Accenture is acquiring Ookla—the company behind Speedtest, Downdetector, and RootMetrics—for $1.2 billion, in a deal that signals the growing value of network performance data as AI workloads strain global infrastructure.
The acquisition, announced Monday, brings together IT consulting giant Accenture with the leading provider of internet speed testing and network monitoring tools. The deal includes Speedtest (used by millions to test their broadband speeds), Downdetector (which tracks service outages), RootMetrics (carrier network analytics), and Ekahau (Wi-Fi planning tools).
The strategic rationale is straightforward: as enterprises deploy AI applications and edge computing, network reliability becomes a critical bottleneck. Companies need real-time visibility into how their digital infrastructure performs—and they'll pay premium prices for that insight.
From Accenture's perspective, this is about data, not downloads. Ookla's products generate massive datasets on global network performance, carrier reliability, and service disruptions. That information becomes exponentially more valuable when combined with Accenture's consulting relationships and cloud infrastructure practice.
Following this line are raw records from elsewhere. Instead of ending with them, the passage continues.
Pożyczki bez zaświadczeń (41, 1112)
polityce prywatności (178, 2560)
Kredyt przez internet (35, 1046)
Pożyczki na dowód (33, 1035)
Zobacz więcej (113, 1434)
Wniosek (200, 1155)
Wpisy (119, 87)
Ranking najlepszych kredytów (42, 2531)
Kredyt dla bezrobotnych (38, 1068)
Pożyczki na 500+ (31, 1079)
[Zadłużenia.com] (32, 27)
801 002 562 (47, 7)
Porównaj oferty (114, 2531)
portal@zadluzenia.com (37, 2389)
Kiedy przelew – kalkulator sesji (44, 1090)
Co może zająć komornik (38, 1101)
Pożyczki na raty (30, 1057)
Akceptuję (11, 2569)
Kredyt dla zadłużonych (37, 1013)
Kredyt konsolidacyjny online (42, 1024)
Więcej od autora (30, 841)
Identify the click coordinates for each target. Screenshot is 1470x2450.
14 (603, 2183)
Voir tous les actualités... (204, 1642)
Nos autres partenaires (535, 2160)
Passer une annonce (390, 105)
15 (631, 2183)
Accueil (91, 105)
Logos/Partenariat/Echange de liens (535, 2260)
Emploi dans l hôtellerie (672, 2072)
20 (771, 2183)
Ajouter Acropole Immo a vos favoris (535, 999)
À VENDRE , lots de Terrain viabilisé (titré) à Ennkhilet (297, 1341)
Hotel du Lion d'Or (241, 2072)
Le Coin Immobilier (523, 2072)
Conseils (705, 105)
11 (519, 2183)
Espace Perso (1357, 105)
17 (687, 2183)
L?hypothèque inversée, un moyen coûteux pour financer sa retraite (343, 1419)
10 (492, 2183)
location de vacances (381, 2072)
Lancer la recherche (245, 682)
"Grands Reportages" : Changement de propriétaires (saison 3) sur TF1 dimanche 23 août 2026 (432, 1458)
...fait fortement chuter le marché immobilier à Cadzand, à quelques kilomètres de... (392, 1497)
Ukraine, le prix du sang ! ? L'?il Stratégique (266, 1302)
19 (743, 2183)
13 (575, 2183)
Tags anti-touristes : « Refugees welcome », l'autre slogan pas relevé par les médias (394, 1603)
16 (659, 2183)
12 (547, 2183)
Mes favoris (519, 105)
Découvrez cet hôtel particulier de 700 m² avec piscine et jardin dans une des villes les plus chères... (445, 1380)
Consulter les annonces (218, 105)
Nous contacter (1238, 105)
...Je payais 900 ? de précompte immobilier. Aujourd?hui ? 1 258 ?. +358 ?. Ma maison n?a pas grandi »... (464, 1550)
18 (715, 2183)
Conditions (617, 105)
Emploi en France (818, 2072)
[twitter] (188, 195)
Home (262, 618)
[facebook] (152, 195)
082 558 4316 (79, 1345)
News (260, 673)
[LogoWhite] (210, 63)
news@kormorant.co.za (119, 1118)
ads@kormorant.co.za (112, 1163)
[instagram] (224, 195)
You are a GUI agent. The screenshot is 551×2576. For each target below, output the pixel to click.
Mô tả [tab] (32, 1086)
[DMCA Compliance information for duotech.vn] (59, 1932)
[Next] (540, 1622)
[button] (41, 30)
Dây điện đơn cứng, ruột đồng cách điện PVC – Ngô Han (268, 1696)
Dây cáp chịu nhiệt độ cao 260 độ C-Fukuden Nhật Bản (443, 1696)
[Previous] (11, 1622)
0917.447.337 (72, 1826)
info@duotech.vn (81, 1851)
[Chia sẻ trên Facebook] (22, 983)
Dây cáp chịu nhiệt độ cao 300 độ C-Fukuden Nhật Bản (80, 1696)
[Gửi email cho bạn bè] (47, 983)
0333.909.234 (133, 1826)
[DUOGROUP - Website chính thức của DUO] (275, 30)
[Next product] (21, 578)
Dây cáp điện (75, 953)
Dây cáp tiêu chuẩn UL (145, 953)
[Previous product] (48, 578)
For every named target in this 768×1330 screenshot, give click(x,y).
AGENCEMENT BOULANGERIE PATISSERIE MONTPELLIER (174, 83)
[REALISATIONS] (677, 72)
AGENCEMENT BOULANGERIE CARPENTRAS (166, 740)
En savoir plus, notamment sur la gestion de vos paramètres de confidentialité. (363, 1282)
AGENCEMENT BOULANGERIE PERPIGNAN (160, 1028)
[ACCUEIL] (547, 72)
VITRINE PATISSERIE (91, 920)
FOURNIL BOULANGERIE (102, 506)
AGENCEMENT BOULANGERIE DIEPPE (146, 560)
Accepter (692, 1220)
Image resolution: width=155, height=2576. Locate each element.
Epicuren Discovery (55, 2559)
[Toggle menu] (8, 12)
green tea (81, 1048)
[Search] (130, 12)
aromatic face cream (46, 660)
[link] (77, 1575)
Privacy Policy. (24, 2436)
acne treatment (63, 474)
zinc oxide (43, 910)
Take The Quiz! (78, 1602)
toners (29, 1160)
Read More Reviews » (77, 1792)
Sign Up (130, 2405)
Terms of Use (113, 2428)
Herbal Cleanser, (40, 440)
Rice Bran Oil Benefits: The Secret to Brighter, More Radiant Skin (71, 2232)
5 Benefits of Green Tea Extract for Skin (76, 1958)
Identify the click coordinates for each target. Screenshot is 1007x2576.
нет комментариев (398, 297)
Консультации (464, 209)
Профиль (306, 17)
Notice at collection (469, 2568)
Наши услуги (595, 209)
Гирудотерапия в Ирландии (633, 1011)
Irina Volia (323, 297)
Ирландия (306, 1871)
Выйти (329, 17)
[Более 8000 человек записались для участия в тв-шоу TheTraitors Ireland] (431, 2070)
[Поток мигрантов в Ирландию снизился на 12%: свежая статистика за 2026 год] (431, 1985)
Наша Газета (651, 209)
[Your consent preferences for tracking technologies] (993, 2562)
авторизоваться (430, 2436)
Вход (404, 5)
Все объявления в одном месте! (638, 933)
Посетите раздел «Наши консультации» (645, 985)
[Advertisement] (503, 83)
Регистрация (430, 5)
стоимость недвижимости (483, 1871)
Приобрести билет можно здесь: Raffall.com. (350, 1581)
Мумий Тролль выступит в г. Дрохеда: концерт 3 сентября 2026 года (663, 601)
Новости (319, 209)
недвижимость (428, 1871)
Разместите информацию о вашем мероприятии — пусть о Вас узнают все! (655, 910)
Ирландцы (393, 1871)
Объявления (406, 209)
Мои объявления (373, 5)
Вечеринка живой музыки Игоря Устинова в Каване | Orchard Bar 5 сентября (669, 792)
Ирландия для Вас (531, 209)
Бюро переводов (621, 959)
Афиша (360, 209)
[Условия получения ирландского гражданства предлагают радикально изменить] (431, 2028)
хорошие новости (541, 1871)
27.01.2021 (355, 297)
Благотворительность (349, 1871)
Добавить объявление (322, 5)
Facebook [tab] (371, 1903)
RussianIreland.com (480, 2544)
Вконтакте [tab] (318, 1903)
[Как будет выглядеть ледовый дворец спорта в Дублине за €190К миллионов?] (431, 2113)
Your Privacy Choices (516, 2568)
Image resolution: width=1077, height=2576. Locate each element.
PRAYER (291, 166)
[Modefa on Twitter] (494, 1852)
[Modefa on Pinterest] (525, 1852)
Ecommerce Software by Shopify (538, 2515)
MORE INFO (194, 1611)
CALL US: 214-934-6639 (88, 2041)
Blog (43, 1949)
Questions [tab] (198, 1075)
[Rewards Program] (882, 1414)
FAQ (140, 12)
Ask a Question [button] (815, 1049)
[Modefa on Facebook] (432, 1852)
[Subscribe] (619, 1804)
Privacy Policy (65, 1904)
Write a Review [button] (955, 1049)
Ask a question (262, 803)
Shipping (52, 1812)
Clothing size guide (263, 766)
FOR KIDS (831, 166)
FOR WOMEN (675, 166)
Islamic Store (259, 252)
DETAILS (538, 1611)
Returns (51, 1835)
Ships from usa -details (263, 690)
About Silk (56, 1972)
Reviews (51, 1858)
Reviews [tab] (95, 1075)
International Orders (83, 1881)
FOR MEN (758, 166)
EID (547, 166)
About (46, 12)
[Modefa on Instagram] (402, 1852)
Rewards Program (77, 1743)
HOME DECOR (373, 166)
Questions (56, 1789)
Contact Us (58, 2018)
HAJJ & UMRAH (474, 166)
Here's what the numbers tell us: Accenture wouldn't pay $1.2 billion for consumer apps. They're paying for enterprise contracts, recurring revenue streams, and proprietary data that can inform everything from 5G deployment strategies to data center location decisions.
The deal reflects broader consolidation in the network monitoring space. As telecom operators race to deploy 5G and enterprises build out private networks, the market for performance analytics is fragmenting between consumer tools and enterprise platforms. Accenture is betting it can bridge that gap.
Downdetector alone has become essential infrastructure for monitoring service disruptions at major tech platforms. When AWS goes down or a social network crashes, Downdetector is where people check first. That real-time outage intelligence has clear value for Accenture's enterprise clients managing their own digital operations.
RootMetrics brings carrier-grade network testing—the kind of rigorous analysis that telecom operators use to benchmark 5G performance and identify coverage gaps. For Accenture's telecom consulting practice, that's a natural fit.
The timing makes sense too. AI inference and training workloads are pushing bandwidth requirements to unprecedented levels. Enterprises need tools to measure whether their networks can handle the new demands. Ookla's suite provides exactly that visibility.
From a valuation perspective, $1.2 billion suggests Ookla was generating significant recurring revenue—likely in the hundreds of millions annually from enterprise licensing and carrier contracts, well beyond what consumer Speedtest ads could produce.
The deal also signals Accenture's aggressive push beyond traditional consulting. By acquiring data platforms and technical tools, they're building capabilities that compete more directly with cloud providers and specialized network vendors.
Who benefits? Accenture's telecom and cloud infrastructure practices get immediate credibility and proprietary datasets. Ookla's products get access to enterprise distribution channels and integration with Accenture's broader technology stack.
For competitors in the network monitoring space—from Kentik to ThousandEyes (owned by Cisco)—this raises the stakes. Consolidation creates larger, better-funded rivals with deeper enterprise relationships.
The market reaction will likely be muted since neither company is publicly traded as a standalone entity. But for investors tracking the broader enterprise software sector, this is another data point: network performance analytics is becoming a must-have capability, not a nice-to-have tool.
The numbers don't lie: when a consulting firm pays $1.2 billion for network testing tools, it's because enterprises are desperate for visibility into increasingly complex digital infrastructure. That demand isn't going away.